In addressing the problems of solvency and adequacy, the authors also highlight the need for an annual adjustment of tax schedules based on the adequacy of the system’s reserves. They argue that state UI tax rates should be sufficient to fund ongoing benefit payments, while also building reserves for future periods of high unemployment. Rate adjustments can be linked to employer layoffs, as well as to wage and price increases. This solution would address a longstanding problem with the UI program, namely, the use of absolute numbers in setting program parameters, which results in UI benefit payments becoming inadequate over time.

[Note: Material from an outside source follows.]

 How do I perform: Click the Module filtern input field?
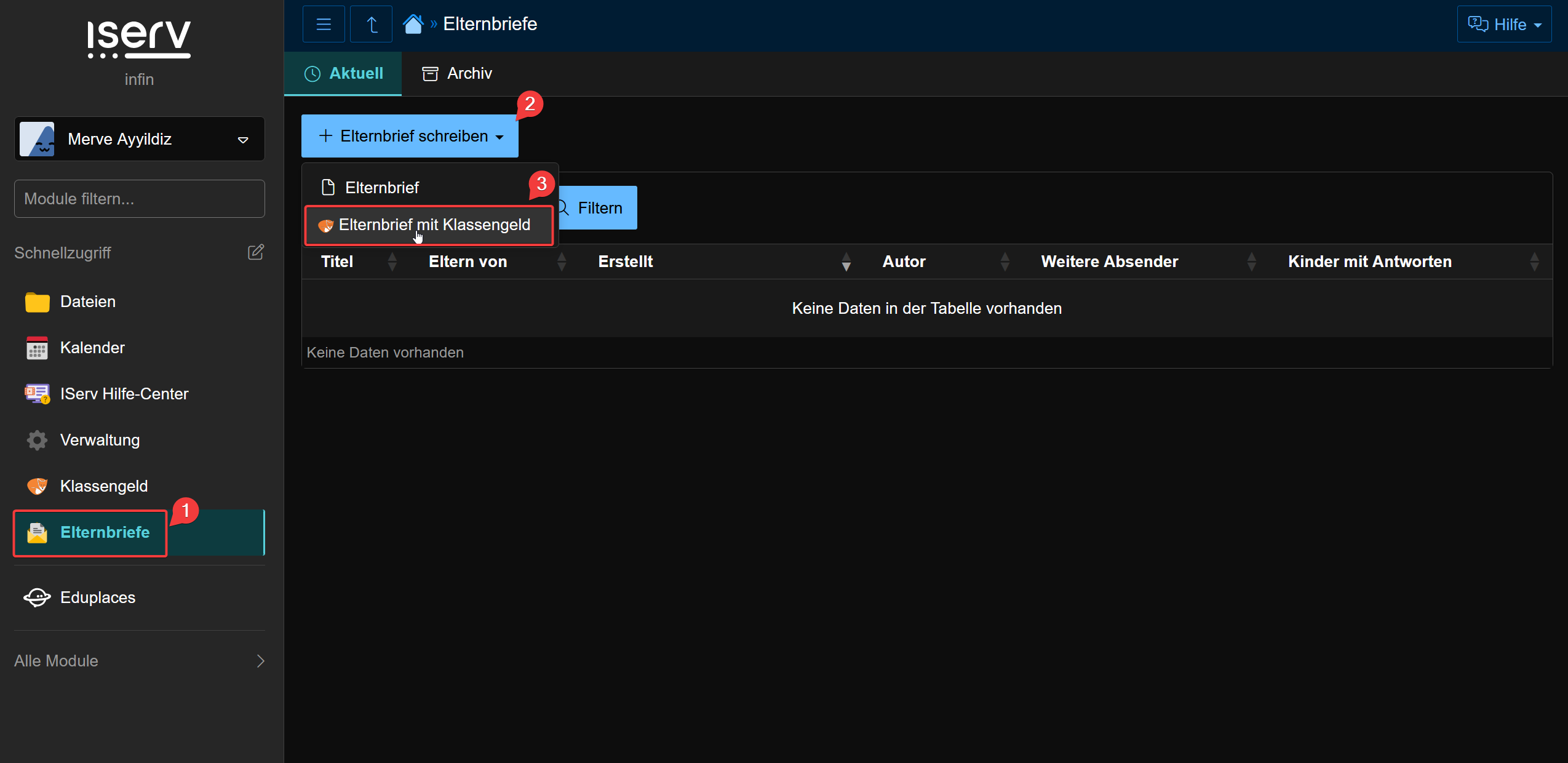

Overall, Unemployment Insurance Reform: Fixing a Broken System is likely to appeal to all readers interested in the present and future health of the UI program. Combining research and policy perspectives, the book presents interesting views and recommendations on how to fix a broken system, evaluating reform proposals from previous administrations and using quantitative data and graphs from the U.S. Department of Labor and the U.S. Bureau of Labor Statistics. The book’s conclusion is clear—only through a timely reform can the UI program continue to function as an adequate source of temporary income and a robust economic stabilizer.